Dem Kreisgericht bleibt nichts anderes übrig, als die Fristen abzuwarten und «eine Auslegeordnung zu machen», sagt Willi. Kläger und Gericht haben den Entscheid der Anklagekammer am Donnerstag erhalten, gleichentags wurden alle anderen Parteien informiert, seit da läuft die fünftägige Frist zur Forderung nach Wiederholung. Sollte der Prozess tatsächlich wiederholt werden müssen, braucht es gemäss Hans Willi nicht nur neue Termine, sondern auch eine komplett neue Besetzung. Alle fünf beteiligten Kreisrichter sowie der Gerichtsschreiber wären vom Entscheid betroffen.

Riccardo Bernasconi führte gegenüber der Anklagekammer gegen seine Befangenheitserklärung ins Feld, dass das Ausstandsbegehren zu spät eingereicht worden sei. Die Verteidigung hätte schon aufgrund früherer Ausstandsverfahren im Bad-Rans-Fall für die Thematik sensibilisiert sein müssen. Es wäre ein Leichtes gewesen, die digital vorliegenden Gerichtsakten nach seinem Namen zu durchforsten.

Gesuch muss ohne Verzug erfolgen

Die Anklagekammer ihrerseits kam zu einem anderen Schluss: «In einem komplexen Straffall wie dem vorliegenden scheint es zumindest nachvollziehbar, dass allfällige Ausstandsgründe nicht sofort – also nach Bekanntgabe der Gerichtsbesetzung – entdeckt werden konnten», schreibt sie in ihrem Entscheid. Die Sensibilität bezüglich der Ausstandsproblematik wäre ausserdem gerade auch vom Gericht und den einzelnen Richtern zu erwarten gewesen. «Ein Gesuch muss ohne Verzug erfolgen», ergänzt Ivo Kuster, Präsident der Anklagekammer, den Entscheid. Die Verteidigung dürfe ein Ausstandsbegehren nicht quasi als Trumpf in der Hinterhand behalten. Ohne Verzug heisst in der gängigen Rechtspraxis: sechs bis sieben Tage nach Bekanntwerden eines möglichen Ausstandsgrundes. Diese Frist habe die Verteidigung gemäss Anklagekammer eingehalten.
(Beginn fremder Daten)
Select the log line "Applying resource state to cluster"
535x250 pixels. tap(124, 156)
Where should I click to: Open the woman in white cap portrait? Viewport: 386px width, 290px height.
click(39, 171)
Nicht erstes Ausstandsverfahren 
im Monsterprozess

Bereits im Mai 2017 hatte die Anklagekammer im Bad-Rans-Fall die damalige Verfahrensleiterin sowie eine Gerichtsschreiberin in den Ausstand versetzt. Die Leitung wurde Kreisrichter Hans Willi übertragen. Auch gegen ihn wurde in der Folge ein Ausstandsverfahren angestrengt, das im Oktober diesen Jahres jedoch letztinstanzlich vom Bundesgericht abgewiesen wurde. Im Moment liegt es in der Hand der Staatsanwaltschaft, ob eine Neuauflage des Monsterprozesses abgewendet werden kann. Als Klägerin hat sie die Möglichkeit, den Entscheid der Anklagekammer vor Bundesgericht anzufechten. Der Entscheid, ob sie dies tun wolle, sei noch nicht gefallen, lässt die Staatsanwaltschaft auf Anfrage mitteilen. Laienrichter und Hydrogeologe Riccardo Bernasconi hat bis Redaktionsschluss nicht auf unsere Anfrage reagiert.